Problems to solve:
**A.** In the Solr thread, where are the two cores said to run?
**B.** Update the Solr thread's text between "SolrIndexSearcher core0 = rb.req.getSearcher();" and "while(docIt.hasNext())", inclusive, replacing "docIt" with "docIterator".
**C.** For each statement, say yes or no depending on whether it agrees with the Solr thread, and quote the deciding words: (i) The proposed custom search component would be added as the last component to the default search component on core0. (ii) The custom component would access core1. (iii) The writer was able to run filters on core0.

═══ Provided text ═══

Re: retrieving large number of docs

Robust Links Thu, 04 Jun 2015 08:15:50 -0700

that worked but seem unable to run

1) phrase queries: i.e.


*core1*/select?fl=title&q={!join from=id to=id fromIndex=*core0*}
titleNormalized:"*text pdf*"&facet=true&facet.field=tags

or 2) run filters on core0

*core1*/select?fl=title&q={!join from=id to=id fromIndex=*core0*}
titleNormalized:"*text pdf*"&fq=user:76&facet=true&facet.field=tags

i am thinking a better design is to build a custom searchcomponent on core0
and add it as the last-component to the default search component on core0
(both cores are on the same JVM). the custom core aware component will
access core1 as follows:

// inform of core0 //

public void inform(SolrCore core){

  SolrCore core1 = core.getCoreDescriptor().getCoreContainer().getCore(
"core1");

   SolrIndexSearcher = core1.getNewestSearcher(false).get();

}

then i intercept the default search handler

public void process(ResponseBuilder rb) throws IOException {

   SolrIndexSearcher core0 = rb.req.getSearcher();

   SolrParams params = rb.req.getParams();

   Iterator<Integer> docIt = rb.getResults().docList.iterator();

   String tagname;

   String id;

   while(docIt.hasNext())

   {

    Integer docID = docIt.next();

  id = core0.doc(docID).get("id");

  tagname = doc.search(id);

.....

do faceting on the docs;

     }

   }





On Thu, Jun 4, 2015 at 10:29 AM, Alessandro Benedetti <
benedetti.ale...@gmail.com> wrote:

> Hi Rob,
> according to your use case you have to :
>
> Call the /select from *core1 *in this way* :*
>
> *core1*/select?fl=title&q={!join from=id to=id fromIndex=*core0*}
> titleNormalized:pdf&facet=true&facet.field=tags
>
> Hope this clarify your problem.

═══ Record list ═══

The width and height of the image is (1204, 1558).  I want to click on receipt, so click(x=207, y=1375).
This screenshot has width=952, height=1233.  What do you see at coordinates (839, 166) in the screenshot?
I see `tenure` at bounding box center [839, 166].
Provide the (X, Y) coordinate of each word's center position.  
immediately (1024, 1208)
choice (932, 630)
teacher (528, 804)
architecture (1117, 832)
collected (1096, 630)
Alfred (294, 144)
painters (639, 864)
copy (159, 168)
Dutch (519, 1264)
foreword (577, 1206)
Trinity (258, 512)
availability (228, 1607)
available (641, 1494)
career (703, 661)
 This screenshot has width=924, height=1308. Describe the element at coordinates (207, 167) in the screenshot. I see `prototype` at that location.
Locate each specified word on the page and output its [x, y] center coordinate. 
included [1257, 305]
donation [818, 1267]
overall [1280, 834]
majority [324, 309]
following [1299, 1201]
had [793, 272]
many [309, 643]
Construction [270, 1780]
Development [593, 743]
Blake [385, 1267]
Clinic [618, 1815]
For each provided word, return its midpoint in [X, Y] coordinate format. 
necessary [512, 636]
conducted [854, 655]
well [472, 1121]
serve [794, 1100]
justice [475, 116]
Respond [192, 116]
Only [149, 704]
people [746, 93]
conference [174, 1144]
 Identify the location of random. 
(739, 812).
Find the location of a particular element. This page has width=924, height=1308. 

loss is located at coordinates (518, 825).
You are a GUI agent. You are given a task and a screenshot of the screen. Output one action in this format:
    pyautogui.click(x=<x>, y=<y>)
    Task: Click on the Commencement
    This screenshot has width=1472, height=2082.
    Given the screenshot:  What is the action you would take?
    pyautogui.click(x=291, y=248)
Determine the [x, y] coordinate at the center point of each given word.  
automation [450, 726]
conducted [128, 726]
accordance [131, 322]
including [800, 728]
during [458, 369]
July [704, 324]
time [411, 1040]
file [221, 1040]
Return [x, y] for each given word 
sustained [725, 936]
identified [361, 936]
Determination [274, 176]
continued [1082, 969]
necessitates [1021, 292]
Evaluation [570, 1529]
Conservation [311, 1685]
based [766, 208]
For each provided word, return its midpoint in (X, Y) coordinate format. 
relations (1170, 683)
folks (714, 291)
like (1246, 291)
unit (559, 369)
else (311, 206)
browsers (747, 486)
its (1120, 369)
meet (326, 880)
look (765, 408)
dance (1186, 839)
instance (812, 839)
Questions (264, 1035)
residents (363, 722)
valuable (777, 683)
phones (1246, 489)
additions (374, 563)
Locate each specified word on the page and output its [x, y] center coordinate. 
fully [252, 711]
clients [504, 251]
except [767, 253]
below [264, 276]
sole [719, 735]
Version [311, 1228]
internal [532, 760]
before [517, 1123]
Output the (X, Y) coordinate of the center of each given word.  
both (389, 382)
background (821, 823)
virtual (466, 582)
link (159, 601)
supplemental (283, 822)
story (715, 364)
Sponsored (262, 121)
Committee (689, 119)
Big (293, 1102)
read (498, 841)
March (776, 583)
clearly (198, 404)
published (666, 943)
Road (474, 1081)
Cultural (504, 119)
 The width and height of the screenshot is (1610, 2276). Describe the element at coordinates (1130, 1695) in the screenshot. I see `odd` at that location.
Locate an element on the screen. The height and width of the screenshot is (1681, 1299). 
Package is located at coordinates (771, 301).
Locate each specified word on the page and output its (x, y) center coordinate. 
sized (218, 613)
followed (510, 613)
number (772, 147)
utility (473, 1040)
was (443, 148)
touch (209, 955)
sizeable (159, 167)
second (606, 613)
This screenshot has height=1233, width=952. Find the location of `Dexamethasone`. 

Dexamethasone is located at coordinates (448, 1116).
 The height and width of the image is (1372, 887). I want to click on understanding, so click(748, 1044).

═══

Solutions by task:
**A.** Both cores are on the same JVM.

**B.**
SolrIndexSearcher core0 = rb.req.getSearcher();

   SolrParams params = rb.req.getParams();

   Iterator<Integer> docIterator = rb.getResults().docList.iterator();

   String tagname;

   String id;

   while(docIterator.hasNext())

**C.**
(i) Yes: "add it as the last-component to the default search component on core0"
(ii) Yes: "the custom core aware component will access core1 as follows"
(iii) No: "that worked but seem unable to run" and "or 2) run filters on core0"